#### Excerpted text

Nigeria Imports 71% of Petrol Despite $20 Billion Dangote Refinery, Intensifying FX Pressure
Despite the launch of the $20 billion Dangote Petroleum Refinery in Lekki, Nigeria continues to rely heavily on imported refined petroleum products.
According to recent data from the Nigerian Midstream and Downstream Petroleum Regulatory Authority (NMDPRA), fuel marketers imported 71.38% of Nigeria’s petrol supply in May and June 2025, leaving just 28.62% sourced from domestic refining.
This import-heavy approach comes at a time when Nigeria is grappling with a serious foreign exchange (FX) crisis.
Instead of supporting domestic refining capacity, marketers are spending scarce foreign currency on overseas petroleum products—undermining one of the key objectives behind local refinery development: reducing import dependency and strengthening energy security.

########

▶ _Work required_
Continue the article on Nigeria's petrol imports, picking up after its last sentence.

#### Records shown

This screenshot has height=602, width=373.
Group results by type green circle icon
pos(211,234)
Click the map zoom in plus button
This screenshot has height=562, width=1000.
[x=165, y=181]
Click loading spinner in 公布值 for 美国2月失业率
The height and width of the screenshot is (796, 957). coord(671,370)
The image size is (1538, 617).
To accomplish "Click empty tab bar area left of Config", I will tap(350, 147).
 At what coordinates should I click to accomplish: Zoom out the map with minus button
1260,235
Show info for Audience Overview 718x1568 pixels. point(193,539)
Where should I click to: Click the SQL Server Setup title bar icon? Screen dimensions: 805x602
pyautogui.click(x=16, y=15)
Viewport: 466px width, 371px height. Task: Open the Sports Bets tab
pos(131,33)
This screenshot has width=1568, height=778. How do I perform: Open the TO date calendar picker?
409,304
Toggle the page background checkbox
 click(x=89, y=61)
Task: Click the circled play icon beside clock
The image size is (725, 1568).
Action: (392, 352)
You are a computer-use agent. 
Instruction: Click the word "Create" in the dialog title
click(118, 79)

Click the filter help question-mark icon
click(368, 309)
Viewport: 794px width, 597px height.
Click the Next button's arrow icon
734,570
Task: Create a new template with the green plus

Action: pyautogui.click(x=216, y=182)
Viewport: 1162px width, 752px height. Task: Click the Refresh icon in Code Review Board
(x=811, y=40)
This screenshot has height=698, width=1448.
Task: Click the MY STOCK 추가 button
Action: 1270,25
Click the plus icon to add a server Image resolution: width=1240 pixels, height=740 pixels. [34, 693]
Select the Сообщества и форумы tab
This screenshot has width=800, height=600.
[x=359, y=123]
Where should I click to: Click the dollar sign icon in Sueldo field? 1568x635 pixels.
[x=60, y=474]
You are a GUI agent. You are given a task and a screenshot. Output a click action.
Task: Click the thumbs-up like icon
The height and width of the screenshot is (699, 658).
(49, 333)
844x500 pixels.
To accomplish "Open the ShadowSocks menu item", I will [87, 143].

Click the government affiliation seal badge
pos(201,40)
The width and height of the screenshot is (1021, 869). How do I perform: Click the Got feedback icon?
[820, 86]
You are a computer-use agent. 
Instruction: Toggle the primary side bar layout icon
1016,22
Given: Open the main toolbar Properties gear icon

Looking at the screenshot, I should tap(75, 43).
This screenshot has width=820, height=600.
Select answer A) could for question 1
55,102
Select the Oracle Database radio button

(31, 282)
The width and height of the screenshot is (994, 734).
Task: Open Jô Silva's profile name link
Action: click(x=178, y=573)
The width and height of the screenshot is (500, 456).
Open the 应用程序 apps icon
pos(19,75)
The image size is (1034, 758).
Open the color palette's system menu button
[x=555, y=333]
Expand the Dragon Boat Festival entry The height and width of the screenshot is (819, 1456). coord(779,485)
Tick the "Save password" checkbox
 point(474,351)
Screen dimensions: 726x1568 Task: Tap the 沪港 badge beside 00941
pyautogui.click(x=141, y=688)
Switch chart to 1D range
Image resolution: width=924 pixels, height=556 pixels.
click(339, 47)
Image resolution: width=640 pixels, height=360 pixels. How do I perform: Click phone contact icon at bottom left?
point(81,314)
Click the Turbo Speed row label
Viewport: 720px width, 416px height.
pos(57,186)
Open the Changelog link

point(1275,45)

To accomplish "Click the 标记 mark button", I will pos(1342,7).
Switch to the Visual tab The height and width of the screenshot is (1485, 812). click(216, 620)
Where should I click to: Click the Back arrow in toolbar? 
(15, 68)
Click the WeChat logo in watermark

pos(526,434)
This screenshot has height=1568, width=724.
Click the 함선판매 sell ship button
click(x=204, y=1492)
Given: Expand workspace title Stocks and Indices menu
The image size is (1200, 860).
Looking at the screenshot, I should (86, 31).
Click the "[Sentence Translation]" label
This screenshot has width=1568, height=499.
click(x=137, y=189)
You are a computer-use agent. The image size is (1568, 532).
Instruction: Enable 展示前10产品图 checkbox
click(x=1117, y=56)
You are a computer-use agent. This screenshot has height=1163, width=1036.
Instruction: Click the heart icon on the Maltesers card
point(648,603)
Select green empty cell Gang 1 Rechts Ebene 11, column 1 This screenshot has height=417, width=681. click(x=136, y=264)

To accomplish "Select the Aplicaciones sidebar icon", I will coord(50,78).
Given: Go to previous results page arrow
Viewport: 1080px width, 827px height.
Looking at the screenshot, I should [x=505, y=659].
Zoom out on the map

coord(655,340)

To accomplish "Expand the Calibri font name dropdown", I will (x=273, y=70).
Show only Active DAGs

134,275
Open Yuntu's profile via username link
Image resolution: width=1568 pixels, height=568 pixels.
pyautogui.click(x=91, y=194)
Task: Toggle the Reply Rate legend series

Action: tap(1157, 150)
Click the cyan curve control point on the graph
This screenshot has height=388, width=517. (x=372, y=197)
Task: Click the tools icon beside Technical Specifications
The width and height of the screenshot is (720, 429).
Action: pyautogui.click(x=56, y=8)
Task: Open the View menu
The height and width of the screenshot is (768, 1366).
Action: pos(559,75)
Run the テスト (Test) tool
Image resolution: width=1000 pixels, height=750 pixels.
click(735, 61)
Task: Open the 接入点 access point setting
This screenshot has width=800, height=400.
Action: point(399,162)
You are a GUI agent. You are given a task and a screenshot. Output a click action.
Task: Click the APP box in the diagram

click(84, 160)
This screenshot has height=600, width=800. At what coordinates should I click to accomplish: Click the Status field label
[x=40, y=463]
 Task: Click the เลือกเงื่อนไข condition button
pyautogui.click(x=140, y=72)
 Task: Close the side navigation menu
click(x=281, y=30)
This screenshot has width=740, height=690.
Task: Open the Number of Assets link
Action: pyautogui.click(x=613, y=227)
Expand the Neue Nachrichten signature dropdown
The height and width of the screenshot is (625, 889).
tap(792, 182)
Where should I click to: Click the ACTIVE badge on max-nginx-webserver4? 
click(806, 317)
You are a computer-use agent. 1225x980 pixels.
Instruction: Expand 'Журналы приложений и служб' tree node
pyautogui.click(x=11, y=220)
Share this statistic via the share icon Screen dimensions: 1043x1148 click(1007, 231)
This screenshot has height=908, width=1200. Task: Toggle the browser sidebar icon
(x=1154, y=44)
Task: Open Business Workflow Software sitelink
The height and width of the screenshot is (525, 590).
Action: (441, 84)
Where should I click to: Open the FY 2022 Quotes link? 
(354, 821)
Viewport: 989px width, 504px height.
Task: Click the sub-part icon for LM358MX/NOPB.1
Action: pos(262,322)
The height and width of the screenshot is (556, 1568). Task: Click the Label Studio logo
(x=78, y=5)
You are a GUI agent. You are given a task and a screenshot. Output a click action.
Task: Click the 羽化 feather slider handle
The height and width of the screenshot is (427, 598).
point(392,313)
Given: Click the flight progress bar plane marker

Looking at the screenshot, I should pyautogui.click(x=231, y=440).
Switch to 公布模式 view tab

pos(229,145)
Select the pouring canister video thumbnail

########

▶ _Answer for the task_
Aliko Dangote, Africa’s richest man and Chairman of the Dangote Group, recently urged the federal government to ban the importation of petrol, diesel, and other refined products.
According to him, the unchecked importation of low-cost, often substandard fuel is sabotaging the viability of local refineries.
“The ‘Nigeria First’ policy announced by His Excellency, President Bola Tinubu, should apply to the petroleum sector just like any other,” Dangote stated in July.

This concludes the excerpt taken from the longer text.